Directions ->
Please repeat the listing word for word, from the line that contains "Task: Click the Delete trash can icon" up to and including the line that contains "This screenshot has width=1296, height=554.".

Dataset records:
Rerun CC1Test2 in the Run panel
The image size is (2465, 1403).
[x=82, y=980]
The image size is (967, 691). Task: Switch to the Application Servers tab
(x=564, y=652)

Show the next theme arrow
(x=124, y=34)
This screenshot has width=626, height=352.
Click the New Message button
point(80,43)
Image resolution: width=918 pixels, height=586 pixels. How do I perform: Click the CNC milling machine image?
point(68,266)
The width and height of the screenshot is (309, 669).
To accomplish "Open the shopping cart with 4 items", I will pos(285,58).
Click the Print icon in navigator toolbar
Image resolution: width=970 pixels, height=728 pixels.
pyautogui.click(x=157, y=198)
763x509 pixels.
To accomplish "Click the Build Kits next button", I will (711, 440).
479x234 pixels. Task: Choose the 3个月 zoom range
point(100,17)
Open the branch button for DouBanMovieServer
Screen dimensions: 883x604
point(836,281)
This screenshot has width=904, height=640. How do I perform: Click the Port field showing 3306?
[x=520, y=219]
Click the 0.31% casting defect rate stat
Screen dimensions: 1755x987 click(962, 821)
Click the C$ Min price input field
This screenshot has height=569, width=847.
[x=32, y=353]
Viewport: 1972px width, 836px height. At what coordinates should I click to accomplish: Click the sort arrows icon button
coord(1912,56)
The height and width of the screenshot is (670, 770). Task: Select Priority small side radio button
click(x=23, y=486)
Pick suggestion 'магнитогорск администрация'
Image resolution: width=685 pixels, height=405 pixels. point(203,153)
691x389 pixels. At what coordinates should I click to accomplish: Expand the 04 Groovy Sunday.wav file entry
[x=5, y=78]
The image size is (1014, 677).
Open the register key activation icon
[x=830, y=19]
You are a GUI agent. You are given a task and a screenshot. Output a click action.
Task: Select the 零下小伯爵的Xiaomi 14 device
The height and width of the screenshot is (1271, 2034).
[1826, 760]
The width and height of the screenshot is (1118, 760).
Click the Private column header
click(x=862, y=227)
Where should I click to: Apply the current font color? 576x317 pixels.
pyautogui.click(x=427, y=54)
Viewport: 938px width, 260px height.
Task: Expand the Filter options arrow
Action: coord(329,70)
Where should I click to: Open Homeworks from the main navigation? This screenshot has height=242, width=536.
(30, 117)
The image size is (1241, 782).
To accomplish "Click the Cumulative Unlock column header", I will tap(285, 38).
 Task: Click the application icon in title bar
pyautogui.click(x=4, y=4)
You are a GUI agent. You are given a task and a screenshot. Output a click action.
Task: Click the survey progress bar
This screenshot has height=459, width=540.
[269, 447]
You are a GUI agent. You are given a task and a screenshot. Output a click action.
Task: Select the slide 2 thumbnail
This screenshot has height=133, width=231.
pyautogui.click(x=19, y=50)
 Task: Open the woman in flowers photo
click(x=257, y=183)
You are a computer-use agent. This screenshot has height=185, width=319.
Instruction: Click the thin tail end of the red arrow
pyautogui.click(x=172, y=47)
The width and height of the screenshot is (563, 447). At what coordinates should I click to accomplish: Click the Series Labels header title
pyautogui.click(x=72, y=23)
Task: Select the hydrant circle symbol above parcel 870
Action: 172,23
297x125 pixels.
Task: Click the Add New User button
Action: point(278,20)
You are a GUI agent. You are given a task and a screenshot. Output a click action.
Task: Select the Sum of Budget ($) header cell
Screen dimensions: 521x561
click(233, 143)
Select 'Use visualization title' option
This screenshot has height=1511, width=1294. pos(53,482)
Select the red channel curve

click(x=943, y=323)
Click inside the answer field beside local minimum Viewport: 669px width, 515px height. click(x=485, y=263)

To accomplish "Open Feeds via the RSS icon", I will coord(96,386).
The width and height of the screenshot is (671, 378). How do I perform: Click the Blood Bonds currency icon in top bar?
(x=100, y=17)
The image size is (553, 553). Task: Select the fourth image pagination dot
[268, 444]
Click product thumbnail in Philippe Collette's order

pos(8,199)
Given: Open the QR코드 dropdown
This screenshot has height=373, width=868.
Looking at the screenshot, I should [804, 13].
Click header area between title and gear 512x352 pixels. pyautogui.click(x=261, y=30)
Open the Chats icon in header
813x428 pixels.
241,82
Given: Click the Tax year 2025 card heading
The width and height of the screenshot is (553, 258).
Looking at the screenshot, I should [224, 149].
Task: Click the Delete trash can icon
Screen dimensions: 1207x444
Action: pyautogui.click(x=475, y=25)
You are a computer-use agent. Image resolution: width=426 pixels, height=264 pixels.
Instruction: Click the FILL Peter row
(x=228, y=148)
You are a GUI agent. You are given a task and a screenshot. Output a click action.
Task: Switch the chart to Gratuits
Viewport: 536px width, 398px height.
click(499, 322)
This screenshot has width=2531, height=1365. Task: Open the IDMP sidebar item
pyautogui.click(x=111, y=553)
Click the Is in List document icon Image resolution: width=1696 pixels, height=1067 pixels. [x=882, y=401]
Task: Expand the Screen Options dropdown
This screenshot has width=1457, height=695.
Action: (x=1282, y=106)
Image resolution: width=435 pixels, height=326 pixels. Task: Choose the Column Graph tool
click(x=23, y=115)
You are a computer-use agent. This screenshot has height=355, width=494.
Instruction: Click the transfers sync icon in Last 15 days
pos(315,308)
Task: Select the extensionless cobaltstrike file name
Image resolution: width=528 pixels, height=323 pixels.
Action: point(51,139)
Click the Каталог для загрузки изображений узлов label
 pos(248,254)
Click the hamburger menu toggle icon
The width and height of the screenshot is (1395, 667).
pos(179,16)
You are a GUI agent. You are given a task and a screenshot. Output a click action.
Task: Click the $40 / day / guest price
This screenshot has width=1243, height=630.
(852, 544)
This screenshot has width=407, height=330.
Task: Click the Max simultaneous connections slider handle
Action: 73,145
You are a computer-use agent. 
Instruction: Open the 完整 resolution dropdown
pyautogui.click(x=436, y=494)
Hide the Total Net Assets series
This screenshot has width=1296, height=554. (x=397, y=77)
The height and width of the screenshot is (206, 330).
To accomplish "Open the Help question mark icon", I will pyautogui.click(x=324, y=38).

Exercise solution ->
Task: Click the Delete trash can icon
Screen dimensions: 1207x444
Action: pyautogui.click(x=475, y=25)
You are a computer-use agent. Image resolution: width=426 pixels, height=264 pixels.
Instruction: Click the FILL Peter row
(x=228, y=148)
You are a GUI agent. You are given a task and a screenshot. Output a click action.
Task: Switch the chart to Gratuits
Viewport: 536px width, 398px height.
click(499, 322)
This screenshot has width=2531, height=1365. Task: Open the IDMP sidebar item
pyautogui.click(x=111, y=553)
Click the Is in List document icon Image resolution: width=1696 pixels, height=1067 pixels. [x=882, y=401]
Task: Expand the Screen Options dropdown
This screenshot has width=1457, height=695.
Action: (x=1282, y=106)
Image resolution: width=435 pixels, height=326 pixels. Task: Choose the Column Graph tool
click(x=23, y=115)
You are a computer-use agent. This screenshot has height=355, width=494.
Instruction: Click the transfers sync icon in Last 15 days
pos(315,308)
Task: Select the extensionless cobaltstrike file name
Image resolution: width=528 pixels, height=323 pixels.
Action: point(51,139)
Click the Каталог для загрузки изображений узлов label
 pos(248,254)
Click the hamburger menu toggle icon
The width and height of the screenshot is (1395, 667).
pos(179,16)
You are a GUI agent. You are given a task and a screenshot. Output a click action.
Task: Click the $40 / day / guest price
This screenshot has width=1243, height=630.
(852, 544)
This screenshot has width=407, height=330.
Task: Click the Max simultaneous connections slider handle
Action: 73,145
You are a computer-use agent. 
Instruction: Open the 完整 resolution dropdown
pyautogui.click(x=436, y=494)
Hide the Total Net Assets series
This screenshot has width=1296, height=554. (x=397, y=77)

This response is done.